By Jill Adair, The Beehive Newspaper and Church News
Sixty-seven year old Paris White, a member of the Arizona Pima Stake, finds that by using his creative abilities, and sustained by the love of his family, he can face the trials life deals him, even if he can't see them. More than 45 years after losing his first eye in an accident, and nearly ten years after losing his second eye to cancer, Brother White says creating helps him to cope. "Art is something I've been doing all of my life," he says. "Now I can't see what I'm doing, but I can feel it."
Brother White and his wife of 48 years, Lilly, both grew up in Mesa, but have spent the latter part of their lives in Central, a small Gila Valley community in Eastern Arizona. Early in their married lives, Brother White served in the Air Force, running advanced communication systems, while his hobbies included painting and drawing.
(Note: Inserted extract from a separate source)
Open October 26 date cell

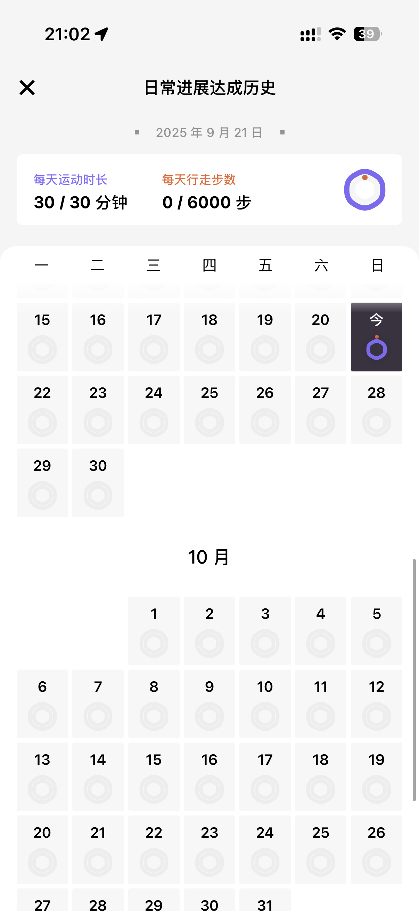pyautogui.click(x=376, y=850)
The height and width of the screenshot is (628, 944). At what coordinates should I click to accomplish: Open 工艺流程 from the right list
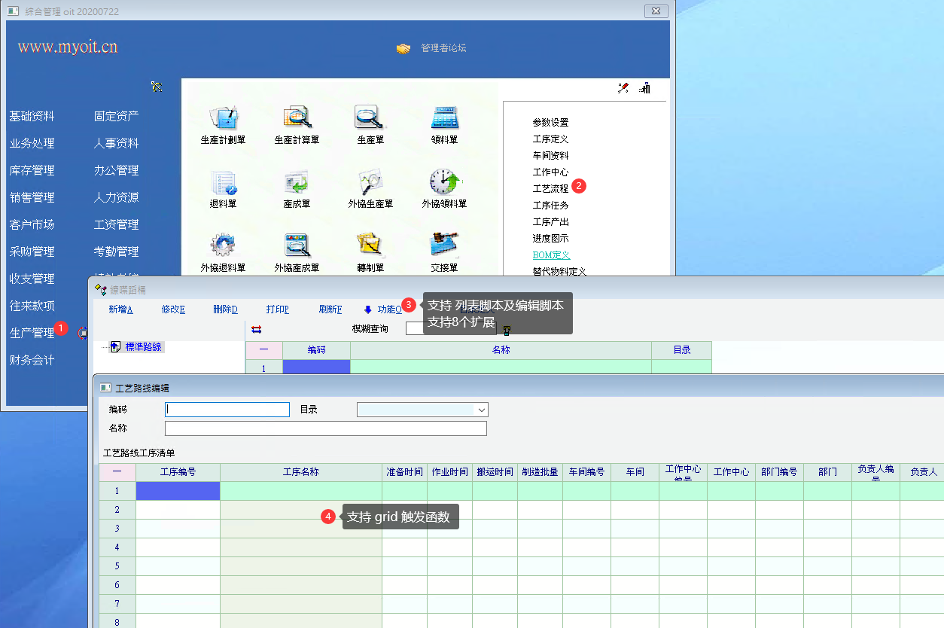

He painted even after he lost his right eye in Mississippi in 1956 when a propeller from a model airplane shattered and a piece of the wood tore through his eye.
Years later, Brother White retired from the Air Force and started a second career with the Arizona Department of Public Safety as a specialist in their radio communications system. The White's settled in Central, near his work in Safford and Mount Graham.
During this time, Brother White began being treated for skin cancer on his head because of years of exposure to the sun.
He entered the Tucson Medical Center in August 1991 for what he thought would be minor surgery to remove the cancer.
When the doctors operated, they found that the cancer had spread from his skin to his remaining good eye. Fearing hte cancer would continue to spread, the eye was removed.
Paris woke up in an ambulance being transferred to another medical facility, and realized the horrifying effects of the surgery, he was now permanently blind. Optic nerves had also been severed, leaving him with excruciating pain.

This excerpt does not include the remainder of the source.